MATERIAL PROVIDED: Begin

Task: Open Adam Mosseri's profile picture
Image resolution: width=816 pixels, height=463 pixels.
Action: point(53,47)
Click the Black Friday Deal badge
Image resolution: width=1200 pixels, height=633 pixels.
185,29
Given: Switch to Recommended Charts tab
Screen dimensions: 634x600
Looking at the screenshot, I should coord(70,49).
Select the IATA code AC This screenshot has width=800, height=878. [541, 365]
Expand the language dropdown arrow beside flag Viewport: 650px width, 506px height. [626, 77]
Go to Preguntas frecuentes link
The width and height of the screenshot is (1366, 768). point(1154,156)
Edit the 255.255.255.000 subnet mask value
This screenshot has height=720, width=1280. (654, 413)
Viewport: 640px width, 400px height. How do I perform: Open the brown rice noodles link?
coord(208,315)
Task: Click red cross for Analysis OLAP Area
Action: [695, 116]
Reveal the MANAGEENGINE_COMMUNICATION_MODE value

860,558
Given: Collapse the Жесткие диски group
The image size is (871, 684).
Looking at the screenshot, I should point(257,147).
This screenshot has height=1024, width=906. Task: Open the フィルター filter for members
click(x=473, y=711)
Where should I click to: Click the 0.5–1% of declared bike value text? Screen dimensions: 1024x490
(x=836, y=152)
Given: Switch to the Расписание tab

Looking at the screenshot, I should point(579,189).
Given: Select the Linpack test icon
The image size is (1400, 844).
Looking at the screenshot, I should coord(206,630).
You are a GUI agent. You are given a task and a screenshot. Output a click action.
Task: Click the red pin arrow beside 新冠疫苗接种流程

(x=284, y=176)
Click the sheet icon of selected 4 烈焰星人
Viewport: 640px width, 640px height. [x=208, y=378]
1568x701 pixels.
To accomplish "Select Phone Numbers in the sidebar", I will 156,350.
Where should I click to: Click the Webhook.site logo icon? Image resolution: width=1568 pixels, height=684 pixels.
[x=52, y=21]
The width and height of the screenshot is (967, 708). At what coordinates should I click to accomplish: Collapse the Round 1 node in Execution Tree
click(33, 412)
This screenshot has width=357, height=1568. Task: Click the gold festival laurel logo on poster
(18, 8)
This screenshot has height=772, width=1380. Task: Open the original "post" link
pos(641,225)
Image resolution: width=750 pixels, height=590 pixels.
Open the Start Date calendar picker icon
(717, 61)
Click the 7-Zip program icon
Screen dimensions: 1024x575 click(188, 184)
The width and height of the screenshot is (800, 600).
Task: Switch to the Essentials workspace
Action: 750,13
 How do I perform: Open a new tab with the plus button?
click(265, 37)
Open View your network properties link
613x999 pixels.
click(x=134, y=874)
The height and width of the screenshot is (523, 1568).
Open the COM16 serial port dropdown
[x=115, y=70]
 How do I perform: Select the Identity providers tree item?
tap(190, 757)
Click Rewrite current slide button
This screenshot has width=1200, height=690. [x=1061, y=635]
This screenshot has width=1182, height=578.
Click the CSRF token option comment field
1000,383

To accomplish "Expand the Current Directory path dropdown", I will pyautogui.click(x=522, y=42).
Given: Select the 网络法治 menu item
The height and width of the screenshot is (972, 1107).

MATERIAL PROVIDED: End

WHAT IS EXPECTED:
The listing above should be returned in full, exactly as shown.

REPLY:
Task: Open Adam Mosseri's profile picture
Image resolution: width=816 pixels, height=463 pixels.
Action: point(53,47)
Click the Black Friday Deal badge
Image resolution: width=1200 pixels, height=633 pixels.
185,29
Given: Switch to Recommended Charts tab
Screen dimensions: 634x600
Looking at the screenshot, I should coord(70,49).
Select the IATA code AC This screenshot has width=800, height=878. [541, 365]
Expand the language dropdown arrow beside flag Viewport: 650px width, 506px height. [626, 77]
Go to Preguntas frecuentes link
The width and height of the screenshot is (1366, 768). point(1154,156)
Edit the 255.255.255.000 subnet mask value
This screenshot has height=720, width=1280. (654, 413)
Viewport: 640px width, 400px height. How do I perform: Open the brown rice noodles link?
coord(208,315)
Task: Click red cross for Analysis OLAP Area
Action: [695, 116]
Reveal the MANAGEENGINE_COMMUNICATION_MODE value

860,558
Given: Collapse the Жесткие диски group
The image size is (871, 684).
Looking at the screenshot, I should point(257,147).
This screenshot has height=1024, width=906. Task: Open the フィルター filter for members
click(x=473, y=711)
Where should I click to: Click the 0.5–1% of declared bike value text? Screen dimensions: 1024x490
(x=836, y=152)
Given: Switch to the Расписание tab

Looking at the screenshot, I should point(579,189).
Given: Select the Linpack test icon
The image size is (1400, 844).
Looking at the screenshot, I should coord(206,630).
You are a GUI agent. You are given a task and a screenshot. Output a click action.
Task: Click the red pin arrow beside 新冠疫苗接种流程

(x=284, y=176)
Click the sheet icon of selected 4 烈焰星人
Viewport: 640px width, 640px height. [x=208, y=378]
1568x701 pixels.
To accomplish "Select Phone Numbers in the sidebar", I will 156,350.
Where should I click to: Click the Webhook.site logo icon? Image resolution: width=1568 pixels, height=684 pixels.
[x=52, y=21]
The width and height of the screenshot is (967, 708). At what coordinates should I click to accomplish: Collapse the Round 1 node in Execution Tree
click(33, 412)
This screenshot has width=357, height=1568. Task: Click the gold festival laurel logo on poster
(18, 8)
This screenshot has height=772, width=1380. Task: Open the original "post" link
pos(641,225)
Image resolution: width=750 pixels, height=590 pixels.
Open the Start Date calendar picker icon
(717, 61)
Click the 7-Zip program icon
Screen dimensions: 1024x575 click(188, 184)
The width and height of the screenshot is (800, 600).
Task: Switch to the Essentials workspace
Action: 750,13
 How do I perform: Open a new tab with the plus button?
click(265, 37)
Open View your network properties link
613x999 pixels.
click(x=134, y=874)
The height and width of the screenshot is (523, 1568).
Open the COM16 serial port dropdown
[x=115, y=70]
 How do I perform: Select the Identity providers tree item?
tap(190, 757)
Click Rewrite current slide button
This screenshot has width=1200, height=690. [x=1061, y=635]
This screenshot has width=1182, height=578.
Click the CSRF token option comment field
1000,383

To accomplish "Expand the Current Directory path dropdown", I will pyautogui.click(x=522, y=42).
Given: Select the 网络法治 menu item
The height and width of the screenshot is (972, 1107).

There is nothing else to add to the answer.